I have the late 2013 MBP 15″ with Retina and recently I've been unable to connect to websites not using SSL with either Firefox or Safari. This includes other applications that use HTTP such as the Twitter official app and the App Store.

These sites work fine using the Tor Browser Bundle, and other machines on my network seem to have no issues. This problem persists across other networks and ISPs (Tested with Verizon fios and Time Warner cable.)

If I attempt to traceroute an unencrypted site (for example, honda.com) it ceases to progress after hitting vlan38.dca2a-fdisa-sw2-msfc1.netsrv.digex.net (

Edit: Problem persists with both Root account and freshly created non-administrative user account.

Edit2: All proxy settings have been disabled, both in wireless settings and Firefox. Problem persists.

  • 1
    Does this problem occur on this laptop with a test user account?
    – IconDaemon
    Jun 29, 2014 at 17:00
  • 1
    Check your network settings for a HTTP proxy.
    – orkoden
    Jul 1, 2014 at 12:57
  • Does this problem impact other devices on the same network? Does the problem persist with this device when it is on a different network?
    – AllInOne
    Jul 1, 2014 at 15:06
  • @AllInOne I noted in my question that the problem is isolated to this machine and persists across networks and ISPs. Jul 1, 2014 at 15:12

1 Answer 1


I've fixed this problem awhile ago on a customer's machine, in that instance I believe it was an issue with the WebKit framework.

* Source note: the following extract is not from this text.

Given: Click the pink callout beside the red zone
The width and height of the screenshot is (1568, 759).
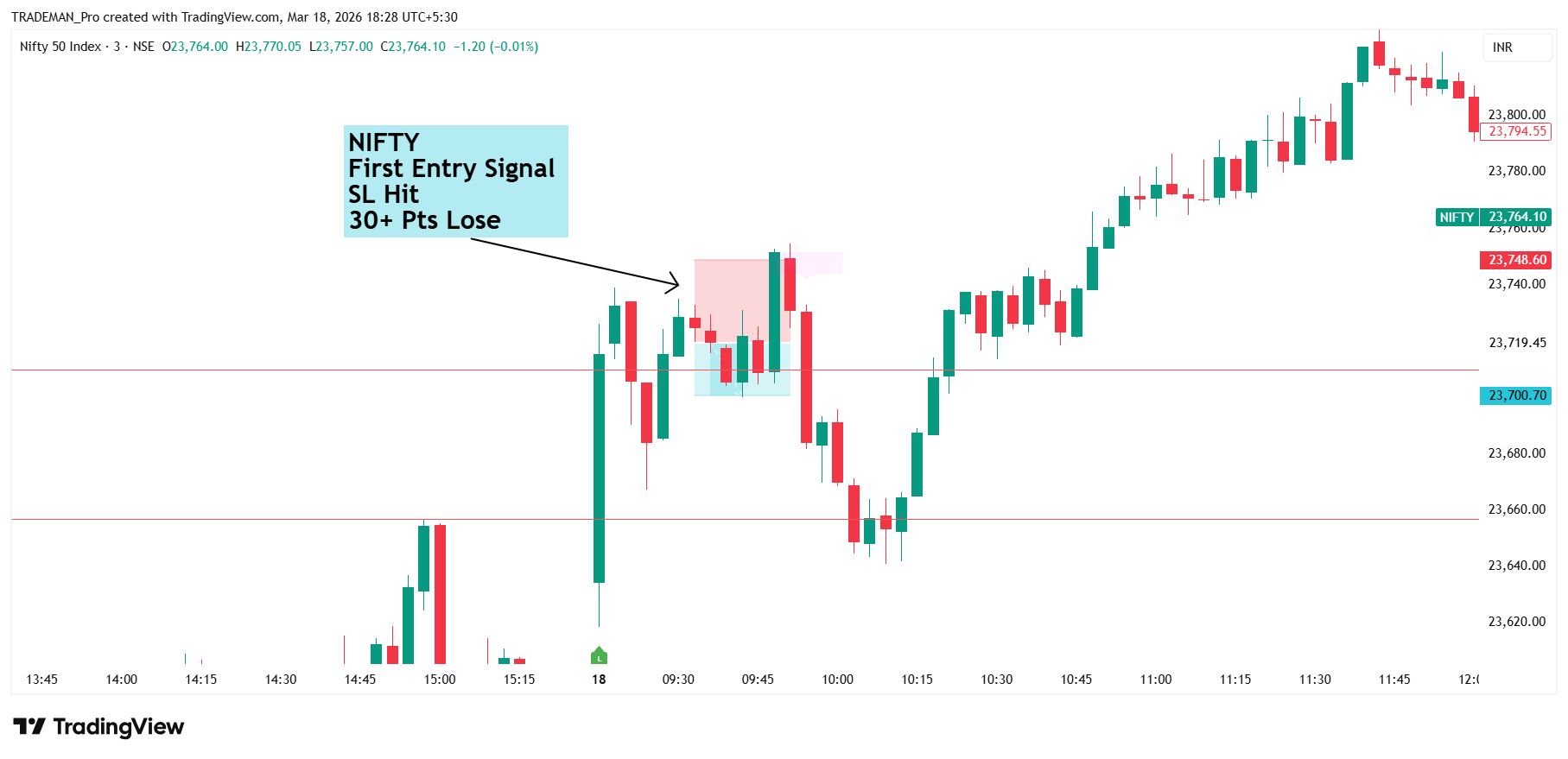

I'm assuming you don't have access to an external bootable drive, (if you did, boot off it and test). Try booting to your Recovery HD and see if "Get Help Online" works. If it does we know the problem resides in your OS, I recommend backing up your machine and performing an install of your OS, note a clean install should not be necessary unless an archive install fails to resolve the problem.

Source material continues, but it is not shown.